Obwohl die DB InfraGO bei den meisten Gewerken heute im Zeitplan liegt, kann das zentrale Versprechen der Generalsanierung, alle Maßnahmen innerhalb von fünf Monaten abzuschließen, nicht eingehalten werden. Damit ist eine der wichtigsten Bedingungen für die Zustimmung zum Konzept nicht erfüllt. Verzögerungen bei der Inbetriebnahme von ETCS, die sich laut jüngsten Angaben bis ins zweite Quartal 2025, d. h. möglicherweise bis Ende Juni, hinziehen könnten, werden auch nach Abschluss möglicherweise zu Sperrungen führen. Zum Vergleich: Noch im September war die Rede von einer vollständigen Inbetriebnahme im ersten Quartal des kommenden Jahres.  

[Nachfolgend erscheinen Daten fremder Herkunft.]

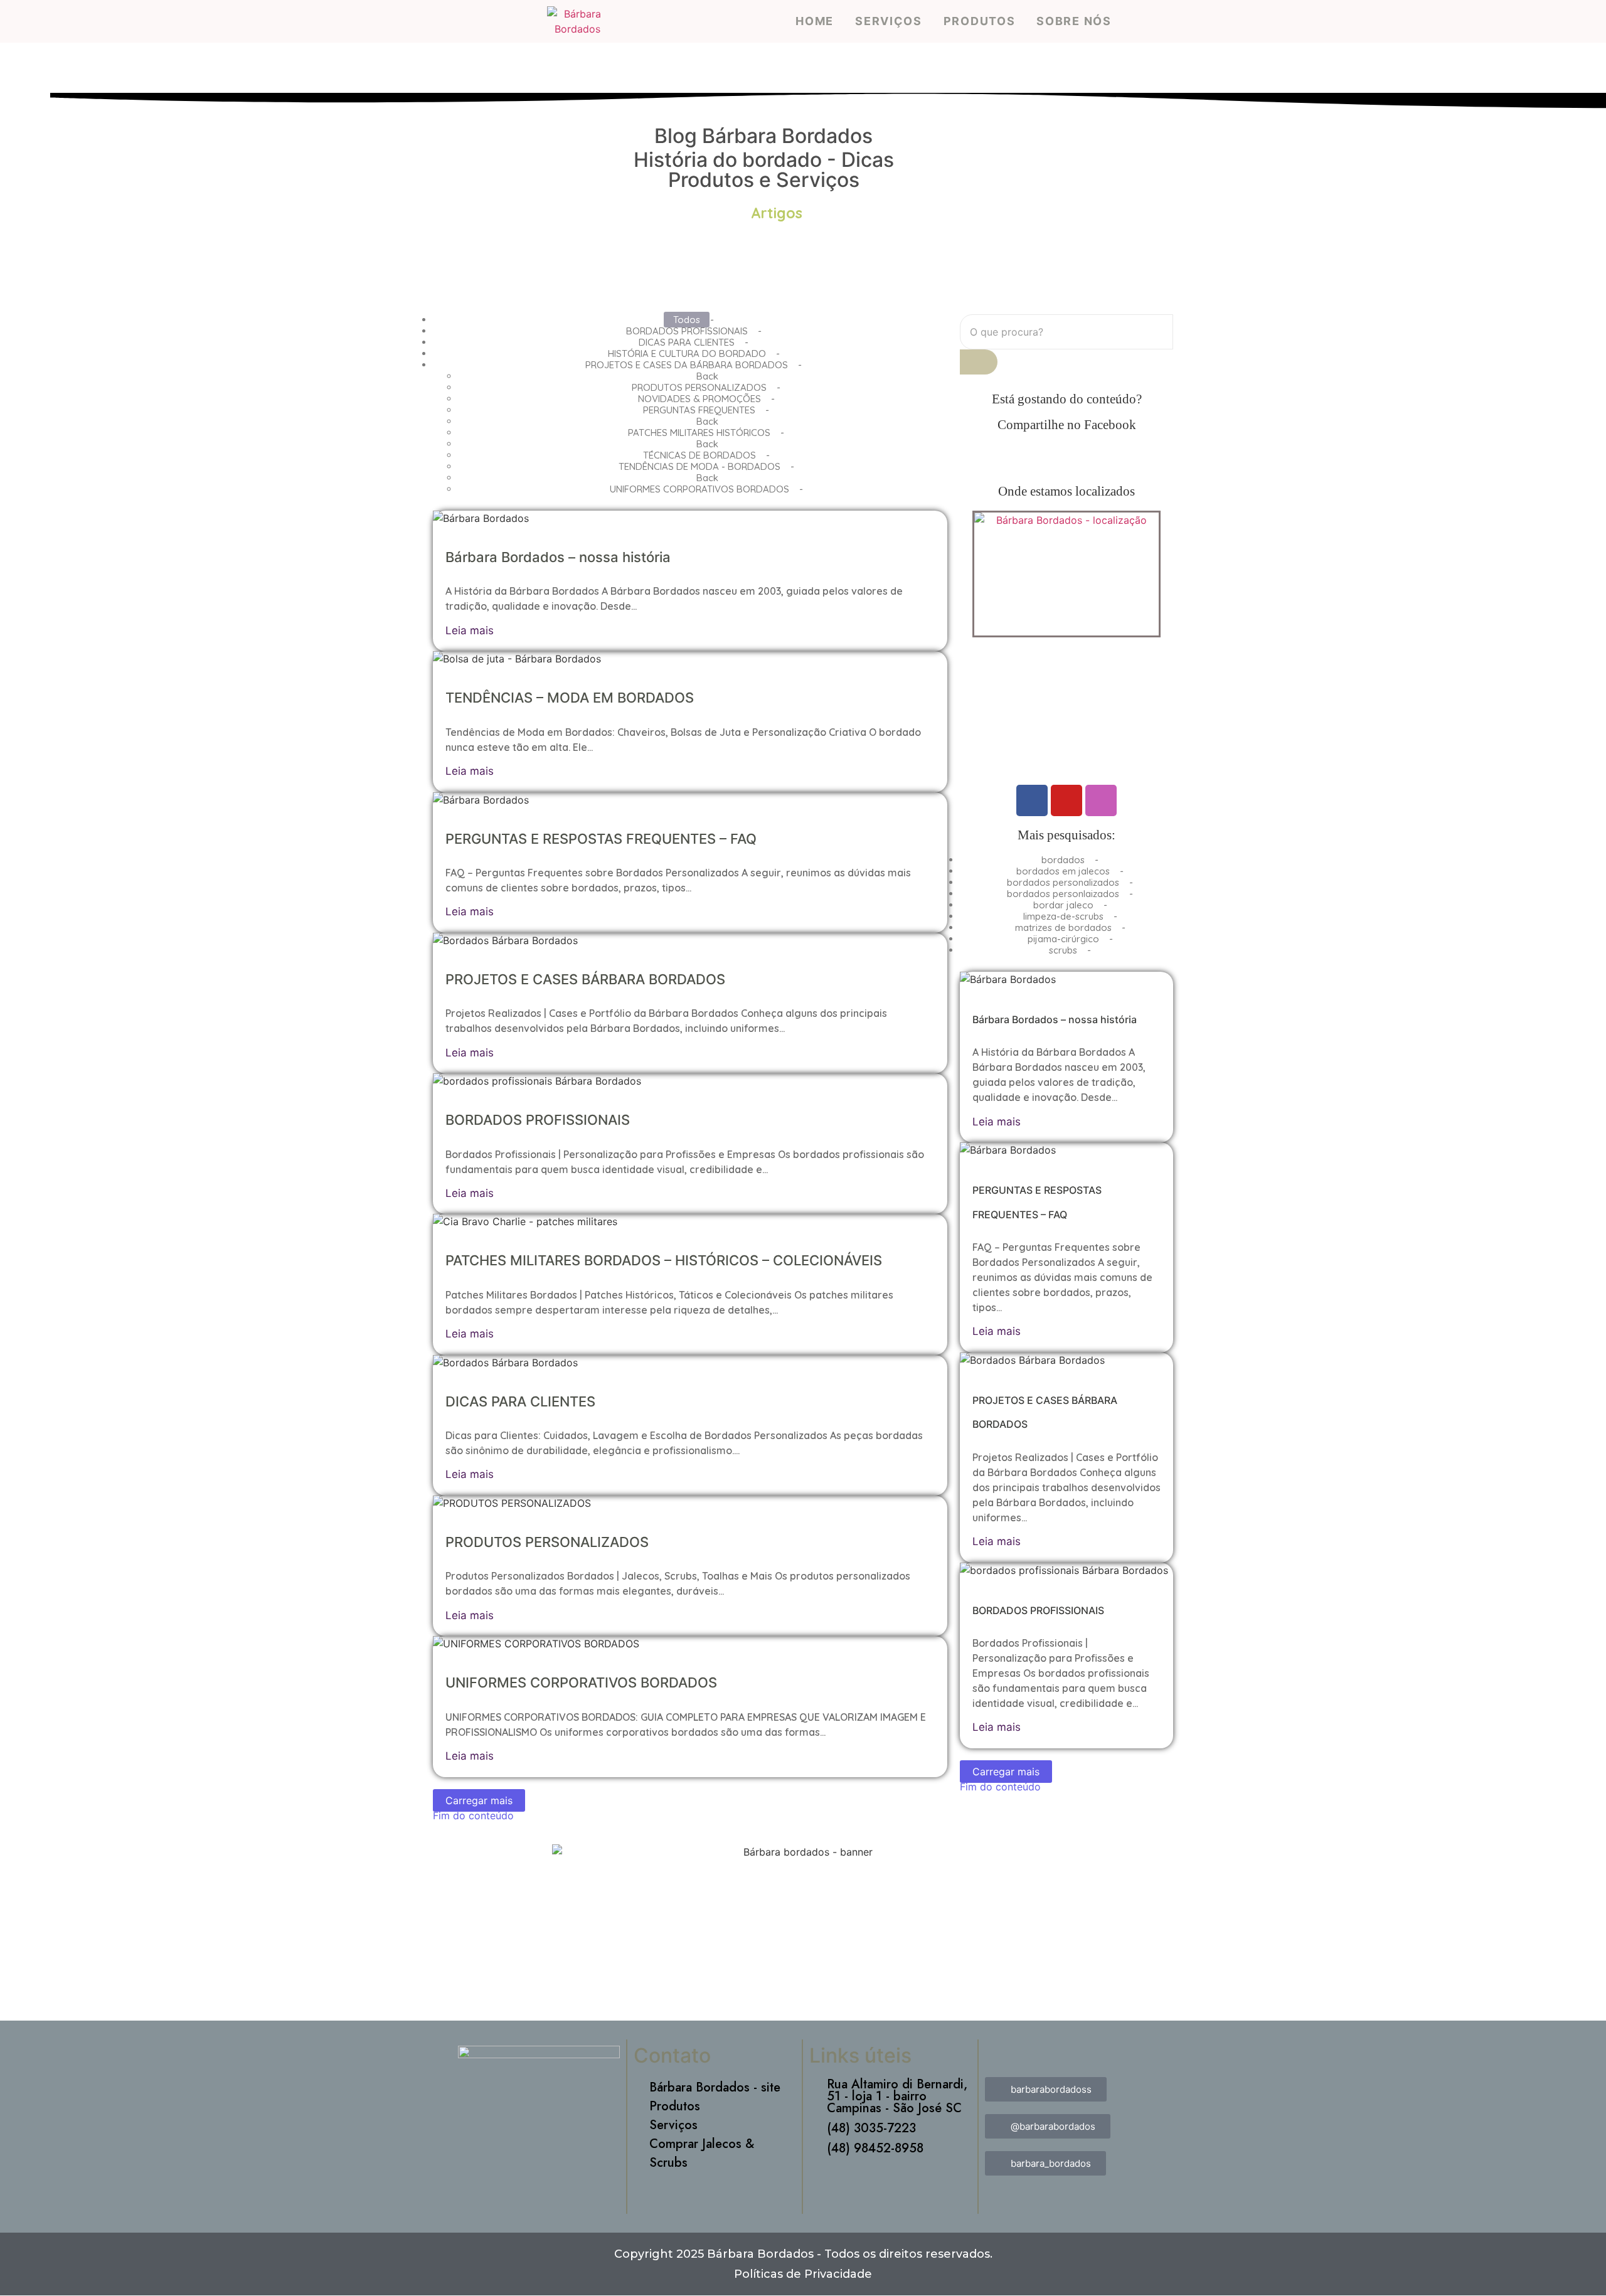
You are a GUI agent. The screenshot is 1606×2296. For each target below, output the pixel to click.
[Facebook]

In welchem Ausmaß die verzögerten Arbeiten den Schienenverkehr beeinträchtigen, ist abhängig davon, ob neben Software- auch noch Hardware-Arbeiten durchgeführt werden müssen, indem z. B. Signale gesetzt werden, Leitungen gezogen oder Balisen eingebaut werden müssen.  

Bauvolumenziel: 2- 

Entgegen den Ankündigungen aus dem Jahr 2023 wurde nur der Fahrdraht, nicht aber die gesamte Oberleitung ausgetauscht. Auch Brücken wurden auf Grund des fehlenden Planrecht nicht umfassend saniert. Positiv ist, dass die DB InfraGO bei Weichen, Gleisen, Lärmschutzwänden, Bahnübergängen sowie Bahnhöfen ihre Versprechen gehalten hat. 

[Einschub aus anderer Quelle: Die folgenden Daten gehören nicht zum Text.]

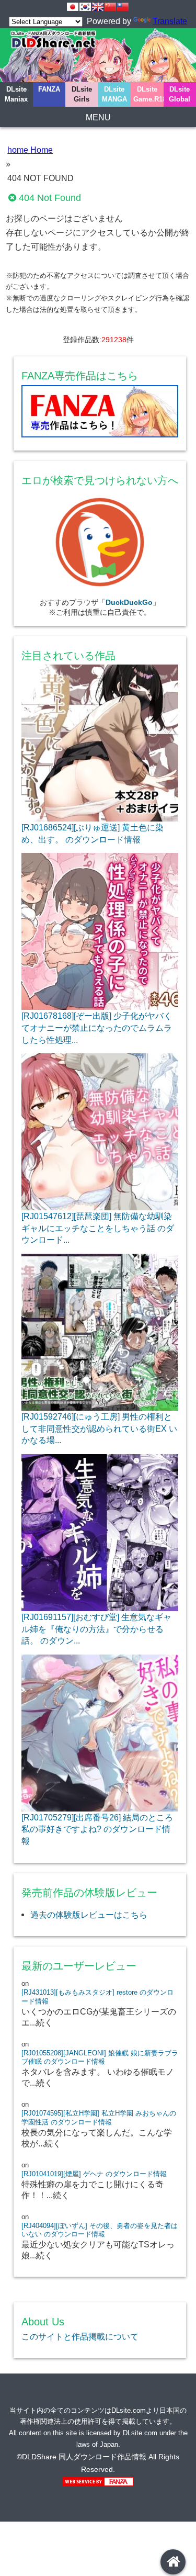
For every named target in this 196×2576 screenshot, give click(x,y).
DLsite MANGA (114, 94)
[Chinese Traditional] (123, 7)
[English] (97, 7)
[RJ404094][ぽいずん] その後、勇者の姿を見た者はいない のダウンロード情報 (99, 2230)
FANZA (49, 89)
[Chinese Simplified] (110, 7)
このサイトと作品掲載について (80, 2336)
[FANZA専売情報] (99, 414)
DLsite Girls (82, 94)
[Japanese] (72, 7)
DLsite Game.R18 (148, 94)
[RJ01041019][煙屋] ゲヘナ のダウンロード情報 (94, 2174)
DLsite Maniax (16, 94)
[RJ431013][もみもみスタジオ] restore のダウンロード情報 (97, 1996)
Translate (170, 21)
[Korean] (85, 7)
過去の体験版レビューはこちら (88, 1914)
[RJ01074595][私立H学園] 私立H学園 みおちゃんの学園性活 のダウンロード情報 (98, 2117)
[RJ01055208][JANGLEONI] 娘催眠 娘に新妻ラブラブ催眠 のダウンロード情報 (99, 2057)
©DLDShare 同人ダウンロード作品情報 (81, 2457)
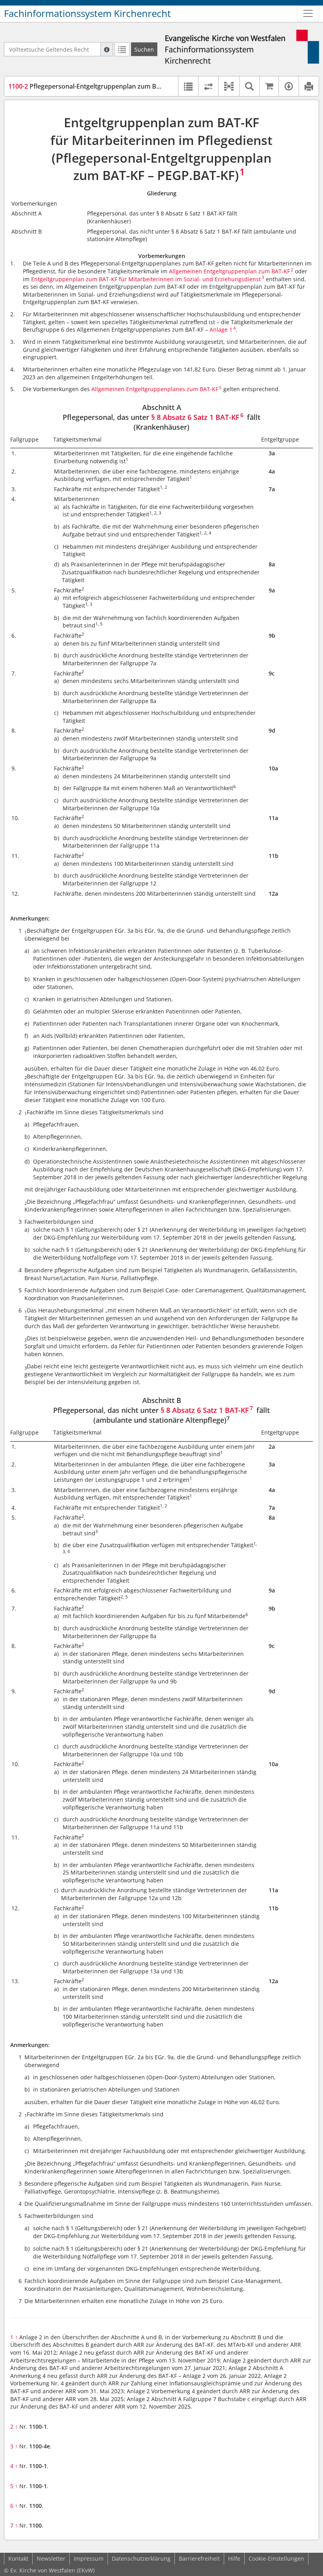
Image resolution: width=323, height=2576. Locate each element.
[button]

Wirksamkeit Dieselshuttle: 2+ 

Die Dieselshuttle-Züge funktionieren zuverlässig, obwohl es anfänglich zu Abstimmungsproblemen kam. Die Nachfrage seitens der EVU ist jedoch gering, da der Prozess zeitaufwändig ist und oft nur als Notlösung betrachtet wird. Für andere Korridore werden die Dieselshuttle jedoch häufiger eingesetzt werden müssen. Hier sehen die EVU noch Verbesserungspotenzial in der Kommunikation. 

Praktikabilität TÜLS: 1 

Die DB InfraGO hat im Zusammenhang mit den HLK-Maßnahmen einige gesetzliche Bestimmungen des ERegG weit ausgelegt, etwa durch die Einführung neuer Begriffe wie „TÜLS“ oder „Verkehrsartenmix“.  

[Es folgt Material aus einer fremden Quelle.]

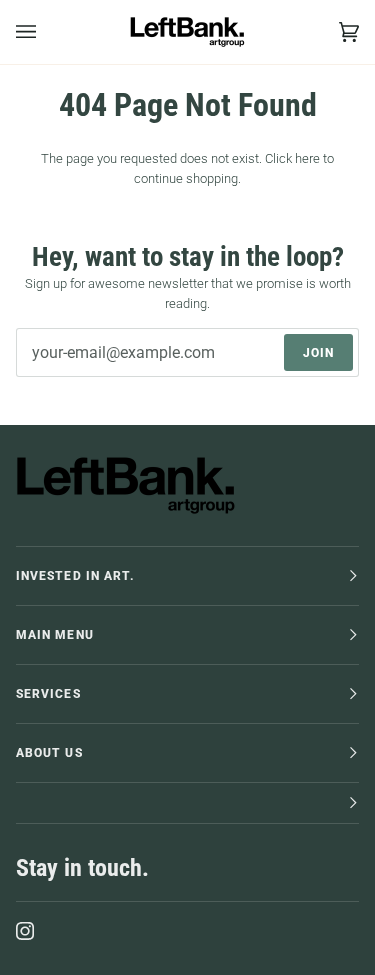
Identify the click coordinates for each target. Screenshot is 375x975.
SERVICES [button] (48, 694)
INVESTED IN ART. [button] (75, 576)
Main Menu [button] (55, 635)
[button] (187, 803)
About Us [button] (49, 753)
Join (318, 353)
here (307, 158)
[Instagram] (25, 931)
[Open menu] (46, 32)
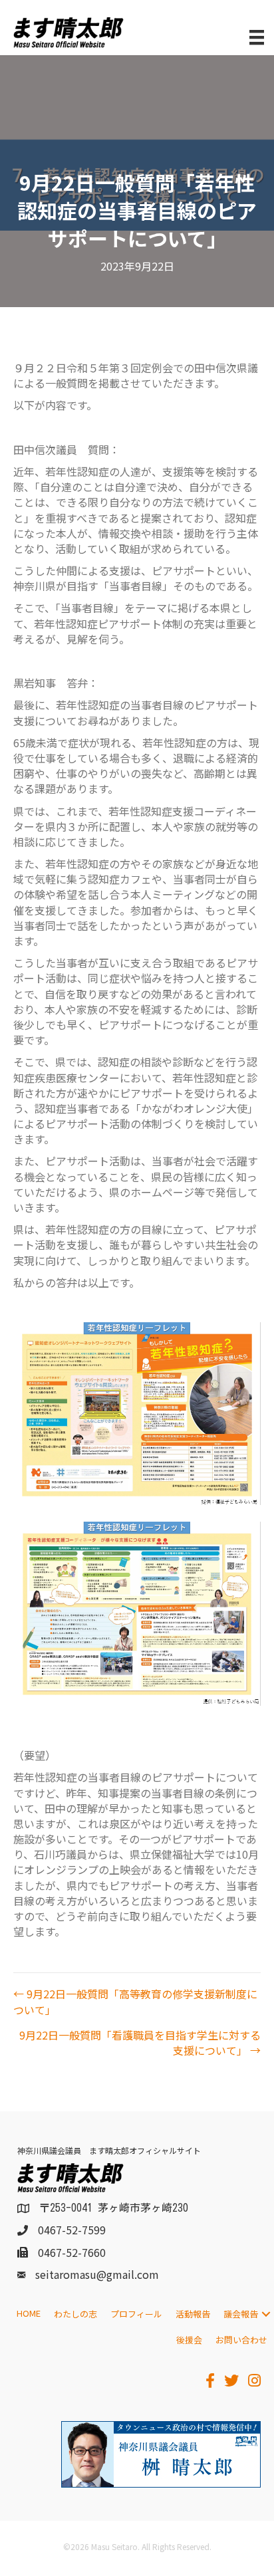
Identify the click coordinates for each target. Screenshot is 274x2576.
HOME (29, 2313)
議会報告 (240, 2313)
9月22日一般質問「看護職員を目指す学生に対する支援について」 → (140, 2043)
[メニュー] (256, 37)
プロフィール (136, 2313)
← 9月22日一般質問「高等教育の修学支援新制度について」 (135, 2001)
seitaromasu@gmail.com (97, 2274)
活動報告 (193, 2313)
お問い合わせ (241, 2339)
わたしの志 (75, 2313)
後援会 (189, 2339)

„Temporär überlastete Schienenwege“ (TÜLS) beziehen sich auf Strecken im deutschen Schienennetz, die aufgrund von hoher Auslastung nicht allen Anfragen für Fahrplantrassen gerecht werden können. Das bedeutet, dass auf diesen Strecken die Nachfrage nach Zugfahrten (Personen- und Güterzüge) größer ist als die Kapazität, die in einem sicheren und pünktlichen Betrieb realisiert werden kann. Bei temporär überlasteten Schienenwegen wendet die DB InfraGO den “Verkehrsartenmix” an. Durch diesen werden bestimmte Zugtypen bevorzugt, um die Gesamtauslastung besser zu steuern.  

So haben oft Fernverkehrs- oder Güterzüge Vorrang vor Regionalzügen. Aus Sicht des Schienengüterverkehrs ist das Konzept bei der Riedbahn aufgegangen. Auf den Umleitungsstrecken konnten teilweise sogar vorherige Verspätungen durch die Harmonisierung von Geschwindigkeiten abgebaut werden. 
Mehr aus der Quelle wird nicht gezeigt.